New York state has joined at least 15 other states and localities including New York City to require some form of mandatory salary reporting in job postings. What does New York state’s Salary Transparency Law mean for companies looking to hire in New York? Here are answers to key questions employers might have about the law:
What does the New York state law require?
On any ad for a job, promotion or transfer, employers must disclose compensation or a range of compensation the employer in good faith believes to be accurate. Employers also must provide a job description if one exists.
What job postings does the law cover?
The New York law applies to any posting for a job, promotion or transfer opportunity that will be performed, at least in part, in New York state. It also applies to jobs that will be performed outside of New York but report to a supervisor, office or other work site in New York. Practically speaking, this broad definition can sweep in remote employees in many different jurisdictions for companies that have a large team in New York.

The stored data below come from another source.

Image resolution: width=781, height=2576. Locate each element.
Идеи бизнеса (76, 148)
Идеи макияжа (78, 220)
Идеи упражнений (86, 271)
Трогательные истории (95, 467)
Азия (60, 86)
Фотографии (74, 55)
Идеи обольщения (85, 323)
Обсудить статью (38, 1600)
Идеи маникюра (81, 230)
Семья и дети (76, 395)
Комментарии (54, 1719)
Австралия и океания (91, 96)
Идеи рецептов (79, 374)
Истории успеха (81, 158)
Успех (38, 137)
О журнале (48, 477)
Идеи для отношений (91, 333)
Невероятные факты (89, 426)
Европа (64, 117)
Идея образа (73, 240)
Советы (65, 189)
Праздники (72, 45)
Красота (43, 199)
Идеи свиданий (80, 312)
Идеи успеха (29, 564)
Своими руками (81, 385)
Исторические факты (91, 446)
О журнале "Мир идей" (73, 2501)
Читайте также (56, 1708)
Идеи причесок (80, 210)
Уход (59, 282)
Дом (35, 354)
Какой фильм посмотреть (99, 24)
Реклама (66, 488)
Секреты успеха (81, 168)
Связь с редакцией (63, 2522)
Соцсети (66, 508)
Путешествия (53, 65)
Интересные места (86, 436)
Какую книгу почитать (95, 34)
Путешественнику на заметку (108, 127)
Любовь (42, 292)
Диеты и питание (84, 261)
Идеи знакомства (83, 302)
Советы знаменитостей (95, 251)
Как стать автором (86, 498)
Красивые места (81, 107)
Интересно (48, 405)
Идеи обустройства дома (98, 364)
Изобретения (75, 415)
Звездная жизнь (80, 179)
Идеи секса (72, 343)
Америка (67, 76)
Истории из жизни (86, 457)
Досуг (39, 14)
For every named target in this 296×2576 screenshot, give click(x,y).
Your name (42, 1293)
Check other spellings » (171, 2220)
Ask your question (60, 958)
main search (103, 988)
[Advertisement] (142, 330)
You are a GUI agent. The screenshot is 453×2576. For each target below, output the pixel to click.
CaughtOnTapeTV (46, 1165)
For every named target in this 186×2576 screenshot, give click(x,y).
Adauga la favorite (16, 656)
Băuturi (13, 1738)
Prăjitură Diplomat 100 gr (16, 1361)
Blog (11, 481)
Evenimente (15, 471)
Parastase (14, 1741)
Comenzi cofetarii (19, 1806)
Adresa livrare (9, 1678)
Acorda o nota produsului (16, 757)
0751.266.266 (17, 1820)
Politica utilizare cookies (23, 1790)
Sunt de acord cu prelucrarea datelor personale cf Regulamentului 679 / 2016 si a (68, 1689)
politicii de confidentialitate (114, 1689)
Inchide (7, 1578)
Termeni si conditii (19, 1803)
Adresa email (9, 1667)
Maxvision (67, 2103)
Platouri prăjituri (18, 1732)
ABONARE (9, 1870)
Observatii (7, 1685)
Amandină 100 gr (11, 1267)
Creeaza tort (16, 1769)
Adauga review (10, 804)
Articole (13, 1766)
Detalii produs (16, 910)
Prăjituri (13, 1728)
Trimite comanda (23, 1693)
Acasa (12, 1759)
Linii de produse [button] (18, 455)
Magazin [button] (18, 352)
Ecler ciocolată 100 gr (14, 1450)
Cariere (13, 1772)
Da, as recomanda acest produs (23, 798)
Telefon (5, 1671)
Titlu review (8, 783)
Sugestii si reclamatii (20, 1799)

Companies should take inventory of how they designate remote employees in their systems (i.e. are remote employees listed as “remote” or connected to an office, like headquarters, in company records?).
What records should employers maintain?
Legislators considered record-keeping requirements in the salary transparency law, but those requirements were excluded in the spring of 2023. Although the law contains no formal record-keeping requirements, it is still a best practice for employers to document how they made a final salary determination for a given role, particularly if the employer deviated from the posted salary range for a selected candidate.